It’s no secret that college students have severe schedules, even in the summer. Between juggling classes, studying, assignments, internships, working a part time job, and making time for friends, it’s predictable that your energy levels are low.
Although most students resort to caffeine to remedy their lack of energy, there are viable alternatives.
Use these strategies to boost your energy without having to step into a coffee shop:
1. Exercise. When you need a fast energy boost, exercise is the best fix. Take a brisk walk, hop on an elliptical machine or bike around campus for 20 minutes. The energy boosting effects are nearly instant and can last up to two hours.
2. Maintain a regular sleep schedule. Partying at all hours of the night can destroy your energy level and jeopardize your chances of academic success. Maintain a regular sleep schedule and ensure your body gets enough rest to function efficiently.

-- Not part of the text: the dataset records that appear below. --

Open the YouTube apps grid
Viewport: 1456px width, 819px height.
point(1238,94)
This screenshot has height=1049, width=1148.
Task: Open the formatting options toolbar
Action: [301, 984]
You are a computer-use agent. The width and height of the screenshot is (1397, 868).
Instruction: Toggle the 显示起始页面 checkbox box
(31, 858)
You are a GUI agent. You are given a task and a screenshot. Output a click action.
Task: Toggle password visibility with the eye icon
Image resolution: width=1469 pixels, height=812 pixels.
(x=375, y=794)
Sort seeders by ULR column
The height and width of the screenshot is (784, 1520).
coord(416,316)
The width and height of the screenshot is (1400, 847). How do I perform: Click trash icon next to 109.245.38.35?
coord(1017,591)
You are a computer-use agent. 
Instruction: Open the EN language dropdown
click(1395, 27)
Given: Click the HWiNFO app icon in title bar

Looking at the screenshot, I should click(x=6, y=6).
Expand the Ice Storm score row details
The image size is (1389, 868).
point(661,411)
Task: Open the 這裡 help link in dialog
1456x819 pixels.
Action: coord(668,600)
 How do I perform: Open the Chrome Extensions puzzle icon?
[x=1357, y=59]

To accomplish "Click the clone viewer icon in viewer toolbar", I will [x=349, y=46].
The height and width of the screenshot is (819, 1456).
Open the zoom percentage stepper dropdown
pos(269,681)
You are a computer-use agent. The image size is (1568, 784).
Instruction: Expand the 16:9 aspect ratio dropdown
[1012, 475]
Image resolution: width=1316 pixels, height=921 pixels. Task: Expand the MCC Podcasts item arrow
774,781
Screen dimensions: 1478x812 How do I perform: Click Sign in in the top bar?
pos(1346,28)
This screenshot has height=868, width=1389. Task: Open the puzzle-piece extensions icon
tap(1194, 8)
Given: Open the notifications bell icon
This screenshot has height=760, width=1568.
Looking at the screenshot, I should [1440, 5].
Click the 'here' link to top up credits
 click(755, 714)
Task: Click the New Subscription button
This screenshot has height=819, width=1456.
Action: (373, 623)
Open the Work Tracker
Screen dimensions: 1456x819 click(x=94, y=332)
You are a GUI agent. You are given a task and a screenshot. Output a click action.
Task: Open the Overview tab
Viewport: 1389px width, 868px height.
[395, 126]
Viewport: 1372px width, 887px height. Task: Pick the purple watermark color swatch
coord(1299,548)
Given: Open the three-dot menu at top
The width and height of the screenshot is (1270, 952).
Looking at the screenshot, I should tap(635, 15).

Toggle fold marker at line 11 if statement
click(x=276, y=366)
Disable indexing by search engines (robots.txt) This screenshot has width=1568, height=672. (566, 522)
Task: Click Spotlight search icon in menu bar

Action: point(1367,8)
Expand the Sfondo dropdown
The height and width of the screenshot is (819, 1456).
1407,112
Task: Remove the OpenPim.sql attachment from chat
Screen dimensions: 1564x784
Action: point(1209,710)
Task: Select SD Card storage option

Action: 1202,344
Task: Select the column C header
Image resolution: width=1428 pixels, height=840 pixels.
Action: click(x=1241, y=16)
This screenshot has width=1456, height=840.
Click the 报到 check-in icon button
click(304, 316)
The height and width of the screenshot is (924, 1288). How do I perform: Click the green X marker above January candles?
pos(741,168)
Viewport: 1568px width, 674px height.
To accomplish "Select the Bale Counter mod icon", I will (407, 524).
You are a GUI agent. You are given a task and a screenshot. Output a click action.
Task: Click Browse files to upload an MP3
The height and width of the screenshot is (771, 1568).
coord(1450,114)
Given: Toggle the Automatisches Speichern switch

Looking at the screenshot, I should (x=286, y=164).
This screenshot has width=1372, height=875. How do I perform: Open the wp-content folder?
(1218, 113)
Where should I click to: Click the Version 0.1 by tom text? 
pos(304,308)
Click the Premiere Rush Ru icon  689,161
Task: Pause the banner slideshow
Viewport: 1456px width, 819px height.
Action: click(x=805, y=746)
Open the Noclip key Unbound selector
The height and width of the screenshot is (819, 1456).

3. Indulge in a power nap. A 30-minute power nap can provide you with an instant boost of energy. If you don’t have a half hour to spare, a 10 or 15-minute snooze may provide enough energy to power you through the rest of your day.
4. Minimize the junk. Avoid unhealthy foods that are laden with fat, sugar, and preservatives. These foods widen your waistline and make you feel groggy after each meal.
5. Eat often. Eat five small meals throughout the day to keep both your metabolism and your energy functioning at optimum capacity. Avoid skipping meals, even though you are often short on time.
6. Smell peppermint. Peppermint has a strong, refreshing scent that can wake up even the drowsiest student. Peppermint candles, peppermint oil, or peppermint scented air freshener sprayed throughout your dorm room contain the power to invigorate your senses.
7. Eat carbohydrates. Fuel your body with smart carbohydrates. Make smart food choices such as wheat bread, beans, and healthy bran cereals.
Combine several of these tips to supercharge your energy level in a very short time. Say goodbye to the days of coffee highs and crashes. Small changes you make today can make a huge difference in how you feel and your performance in the classroom.